During recent months or so, the prices of raw material (scrap) have increased from US $300 to 550 US$. @ PKR/dollar parity of 160, and by including duties and taxes this translates to PKR 52,000.

During the last five months or so, the cost of electricity increased from PKR 13 per unit to PKR 20 per unit and this translates into an additional cost burden of PKR 6,000/PMT.

Most recently, the PKR devalued further and the rupee-dollar parity has increased from PKR 156 to PKR 164.

This factor adds another PKR 4,500/ PMT to the cost as the key raw material is imported with dollars. As far as the industry is concerned, it has not passed on all of these cost increases to the end consumer. So far, the industry has absorbed a substantial portion of it by lowering its gross profit margins and passed on limited impact to the end consumer.

However, given very low net profit margins, the industry has to pass on the impact slowly and gradually to the end consumer to meet its financial obligations and remain in business.

By calculating the impact of increase in all kind of inputs, the prices of rebars in Pakistan should have been around PKR 200,000 PMT by now for the manufacturers to make a net margin of seven to eight percent.

However, the local industry has been absorbing major chunk of the impact, which is very much evident from its low profit margins from sale of rebars.

The prices of rebars in Pakistan are at par or in some cases less than the prices of rebars internationally.

On every ton of steel that is produced and sold in Pakistan, the Government of Pakistan gets PKR 32,000 to PKR 33,000 in the shape of different duties/taxes, leaving aside income tax and workers welfare fund and workers profit participation funds.
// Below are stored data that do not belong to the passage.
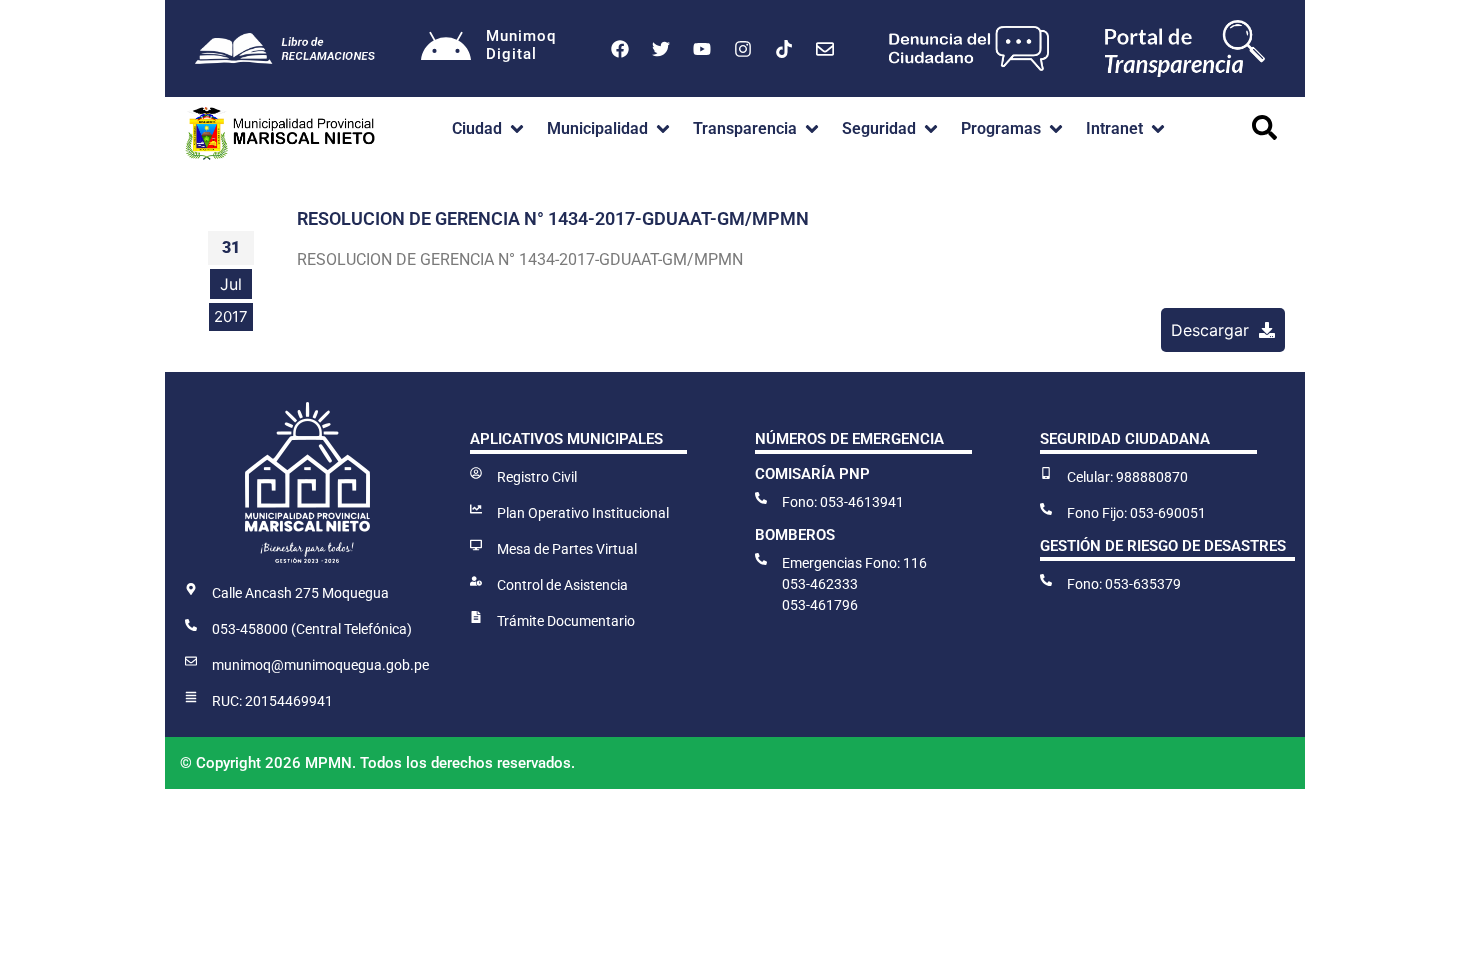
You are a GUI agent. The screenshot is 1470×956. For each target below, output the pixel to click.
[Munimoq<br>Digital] (446, 49)
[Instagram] (743, 49)
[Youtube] (702, 49)
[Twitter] (661, 49)
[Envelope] (825, 49)
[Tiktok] (784, 49)
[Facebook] (620, 49)
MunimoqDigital (521, 45)
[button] (489, 129)
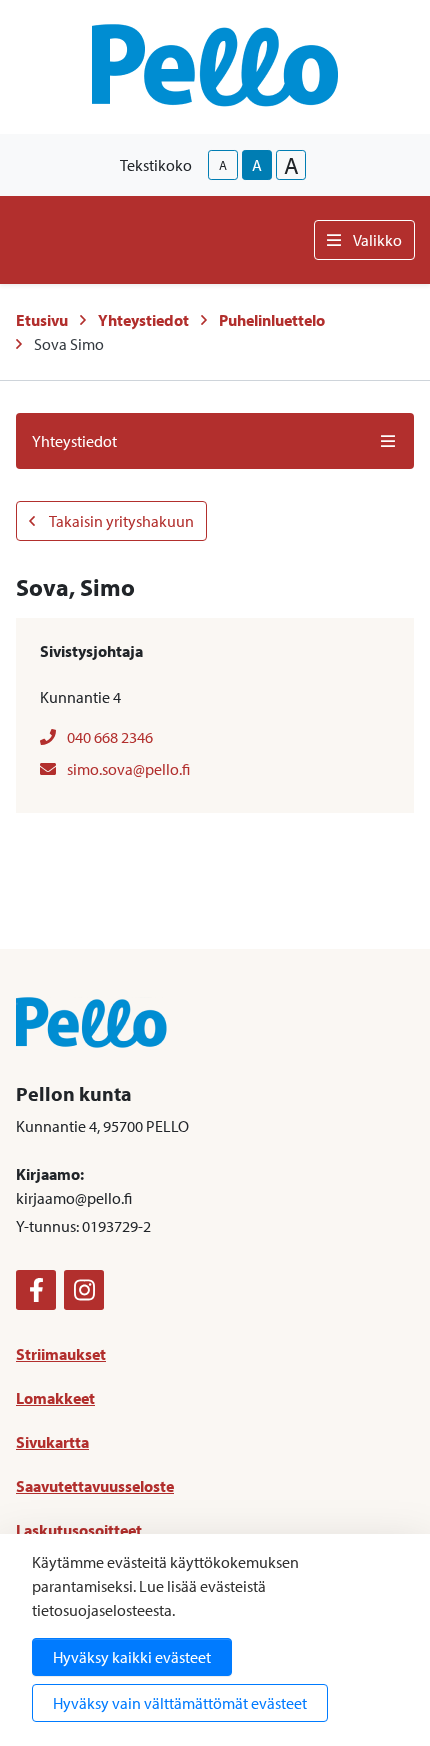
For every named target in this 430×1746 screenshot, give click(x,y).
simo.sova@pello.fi (127, 769)
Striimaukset (61, 1354)
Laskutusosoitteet (79, 1530)
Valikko (377, 240)
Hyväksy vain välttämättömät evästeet (180, 1703)
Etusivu (42, 320)
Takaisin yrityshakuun (120, 521)
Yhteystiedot (143, 320)
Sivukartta (52, 1442)
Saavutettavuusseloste (95, 1486)
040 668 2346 (108, 737)
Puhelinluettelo (272, 320)
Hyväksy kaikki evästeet (132, 1657)
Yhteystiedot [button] (74, 441)
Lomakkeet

The biggest beneficiary of frequent increase in the cost of steel is the Government of Pakistan. The steel producers earn a paltry amount from these bloated figures, after running from pillar to post to run this industry in the country.

The low-cost housing initiative of the government is a great initiative. The steel sector appeals to the government to remove taxes and duties on this scheme. This can be done by the government very easily by reducing duties and taxes.

In this regard, the government is in touch with the PALSP to find out any workable solution.